What You Should Know

Being attacked at a customer’s property doesn’t mean you have no case — even if your employer wasn’t in the room.

  • Your employer can be liable for a third-party attack — not just the person who hit you
  • If colleagues had flagged that address as trouble, your employer had warning — and ignored it
  • A missing or inadequate incident log is not your employer’s defence. It is your evidence
  • The three-year clock starts on the day of the attack — and evidence disappears faster than that
  • The fact that you were sent in alone matters. Courts take lone-worker risk seriously

A plumber was sent to a residential property in Hammersmith to carry out a routine central heating survey. Nobody told him about the history of the address. He knocked, introduced himself, and got to work.

 

The tenant’s son blocked the exit. He refused to let the plumber leave until the long-standing heating fault was fixed. He verbally abused him, punched him twice in the face, and slammed the door shut on his dominant hand. The plumber left in a state of shock. He was physically sick when he got back. He did not return to work that day.

 

The claim that followed did not end with action against the man who carried out the assault. It ended with a ruling that the company that employed the plumber was liable — because that company had sent him there alone, had records of aggression at that property, and had done nothing about them. The attack happened in March 2020. The liability judgment came in April 2026, after a four-day trial, and has direct implications for workers in England and Wales who face aggression in the course of their job.

He Was Sent to a Property His Employer Knew Was Dangerous — Can He Really Claim?

[SET TASK 1] According to the article, in what month and year did the attack on the plumber take place?
[SET TASK 2] Reproduce the article word for word, starting at the words "A plumber was" and stopping after "work that day.".
Answer using only the article above.

[RECORD LIST]
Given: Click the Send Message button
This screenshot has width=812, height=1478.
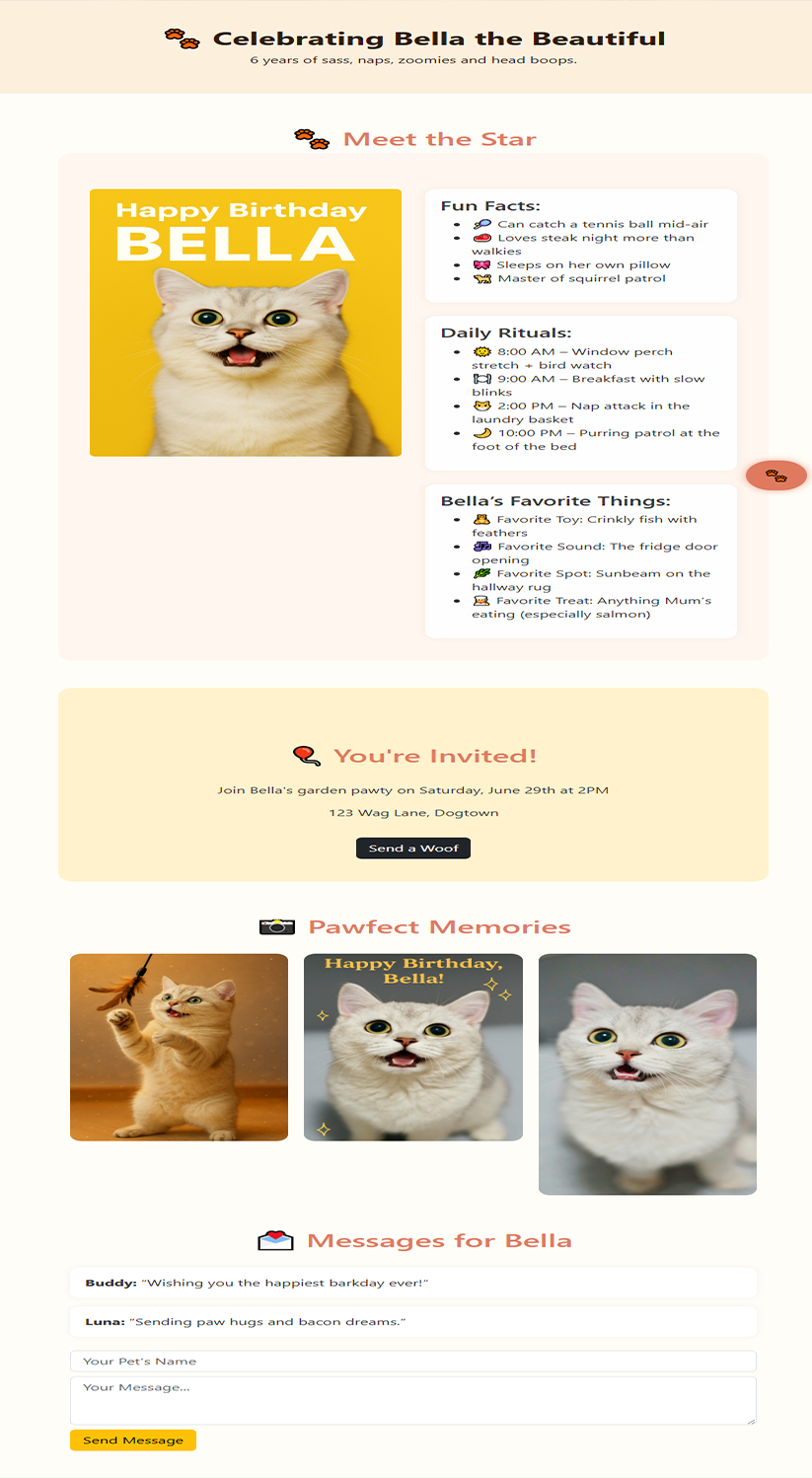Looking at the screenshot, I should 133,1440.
...
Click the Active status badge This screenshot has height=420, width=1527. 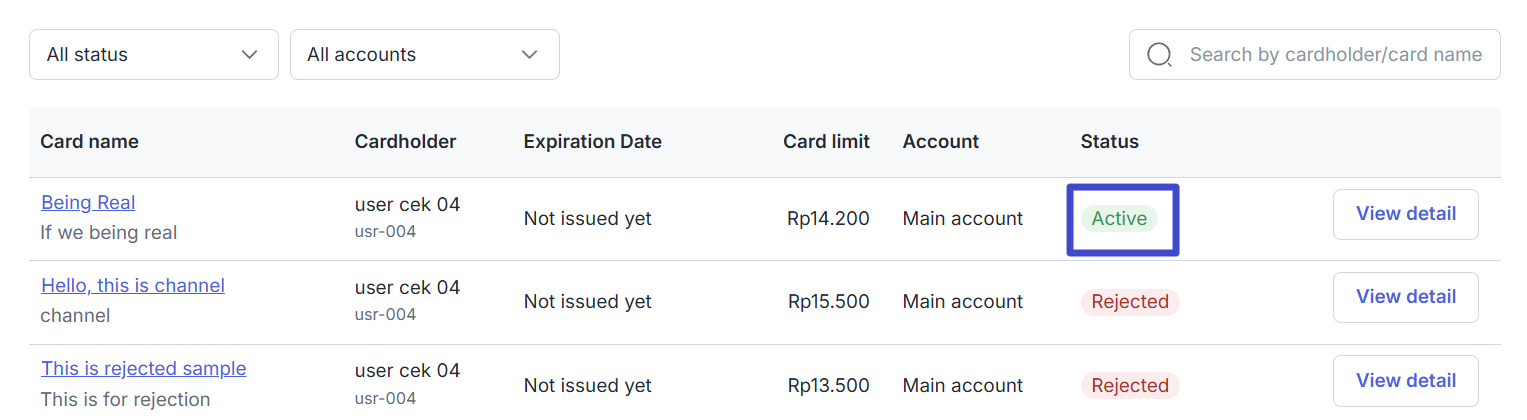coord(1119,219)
--
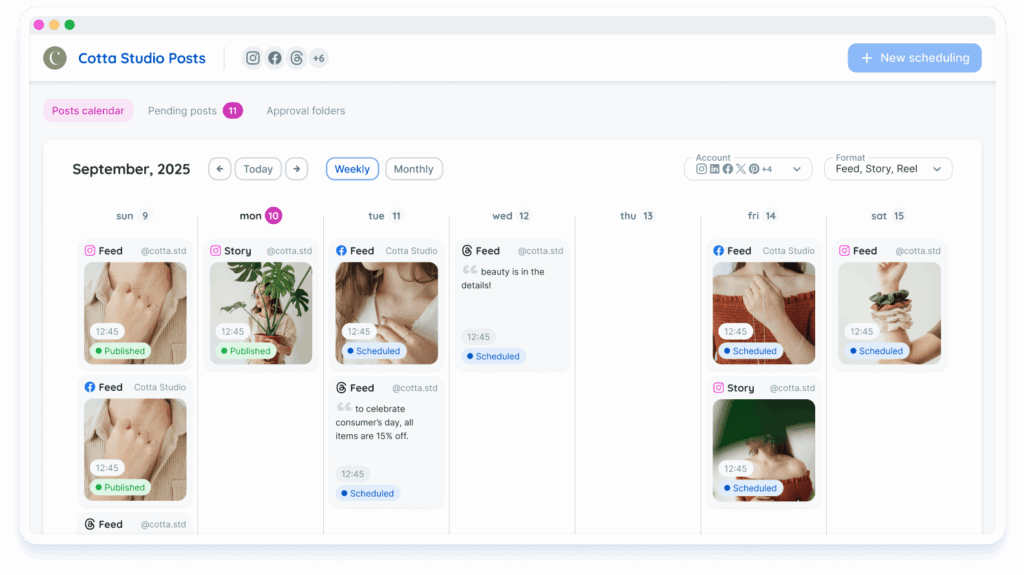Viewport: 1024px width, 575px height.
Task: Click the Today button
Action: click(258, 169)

[FULL OUTPUT 1] The attack took place in March 2020.

[FULL OUTPUT 2]
A plumber was sent to a residential property in Hammersmith to carry out a routine central heating survey. Nobody told him about the history of the address. He knocked, introduced himself, and got to work.

 

The tenant’s son blocked the exit. He refused to let the plumber leave until the long-standing heating fault was fixed. He verbally abused him, punched him twice in the face, and slammed the door shut on his dominant hand. The plumber left in a state of shock. He was physically sick when he got back. He did not return to work that day.